## WORK REQUIRED
Copy the news article on Aquino's praise for the prosecutors from the words "Aquino thanks, hails reviled prosecutors |" through the words "gratitude on them.", and swap "reviled" for "criticized" wherever it occurs.

## TEXT BLOCK
--- START ---
Aquino thanks, hails reviled prosecutors | Inquirer News

Aquino thanks, hails reviled prosecutors

President Benigno Aquino III. INQUIRER FILE PHOTO

They may have been reviled repeatedly for coming to the trial unprepared, but members of the House prosecution panel won the conviction of impeached Chief Justice Renato Corona and that’s all President Benigno Aquino III needed to heap praise and gratitude on them.

In his postimpeachment address Wednesday night, Mr. Aquino singled out the lead prosecutor, Iloilo Representative Niel Tupas, who he said stood his ground despite being subjected to verbal abuse, and Ilocos Norte Representative Rodolfo Fariñas, who he said clarified issues that had gotten muddled.


“Our prosecution team, led by Congressman Niel Tupas, who didn’t back down despite being reviled and threatened, I also thank,” Mr. Aquino said.

“I also thank Congressman Rudy Fariñas, who made clear the issues that the defense panel were trying to muddle,” he added.


Mr. Aquino thanked the private prosecutors, “who risked their livelihood and fought the highest magistrate [in the land].”

To the Senate, the President said: “We thank the whole impeachment court, especially Senate President Juan Ponce Enrile. If all magistrates were as sharp as you when you think and are just like you in being partial to no one, perhaps, we didn’t have to endure this episode.”

The President thanked Speaker Feliciano Belmonte, who joined the closing arguments in the Senate on Monday, calling on the senators to convict Corona. “To Speaker Sonny Belmonte, who found it fit to stand as the voice and as the leader of the institution that sent the articles of impeachment to the Senate, also my gratitude,” he said.

Mr. Aquino also thanked Corona’s defense lawyers. “Whether deliberate or not, you were able to contribute to the coming out of the truth,” he said.

It was the defense panel that subpoenaed Ombudsman Conchita Carpio Morales as a hostile witness.

It was Morales who submitted to the Senate a report from the Anti-Money Laundering Council (AMLC) that detailed Corona’s US dollar accounts that he did not report in his financial disclosures.

Tuesday night’s call


Belmonte, members of the  prosecution team, private prosecutors and their staff called on Mr. Aquino in Malacañang on Tuesday night hours after the Senate convicted Chief Justice Renato Corona.

Deputy presidential spokesperson Abigail Valte said the President personally thanked his allies in the House of Representatives for impeaching Corona and prosecuting him in the Senate.

Voting 20-3 on Tuesday, the Senate impeachment court convicted Corona of culpable violation of the Constitution for dishonesty in disclosing his personal finances. The Senate ordered him removed from office and disqualified from public office.

The action against Corona, who accepted the appointment as Chief Justice from President Gloria Macapagal-Arroyo in May 2010, less than two months before she was to step down, despite a constitutional ban on “midnight appointments,” does not end with his removal from office.
--- END ---
## DATASET SECTION
--- START ---
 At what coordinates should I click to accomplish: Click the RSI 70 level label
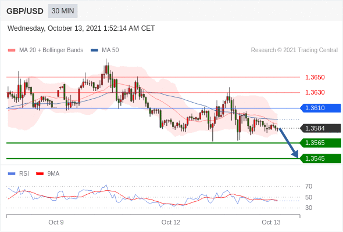pos(309,186)
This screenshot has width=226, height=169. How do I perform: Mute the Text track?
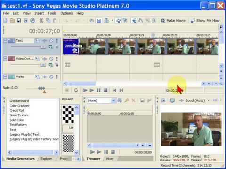coord(51,41)
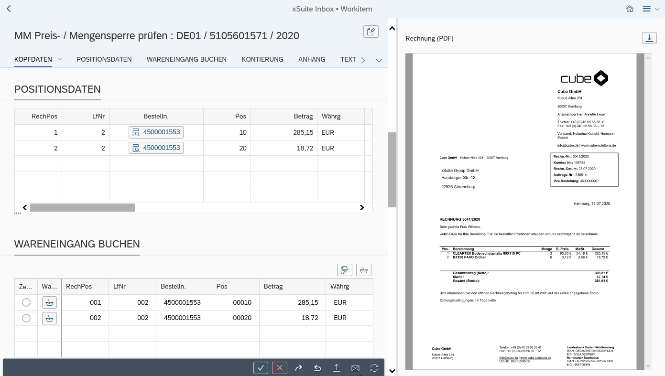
--- END ---
## OUTPUT OF THE EXERCISE
Aquino thanks, hails criticized prosecutors | Inquirer News

Aquino thanks, hails criticized prosecutors

President Benigno Aquino III. INQUIRER FILE PHOTO

They may have been criticized repeatedly for coming to the trial unprepared, but members of the House prosecution panel won the conviction of impeached Chief Justice Renato Corona and that’s all President Benigno Aquino III needed to heap praise and gratitude on them.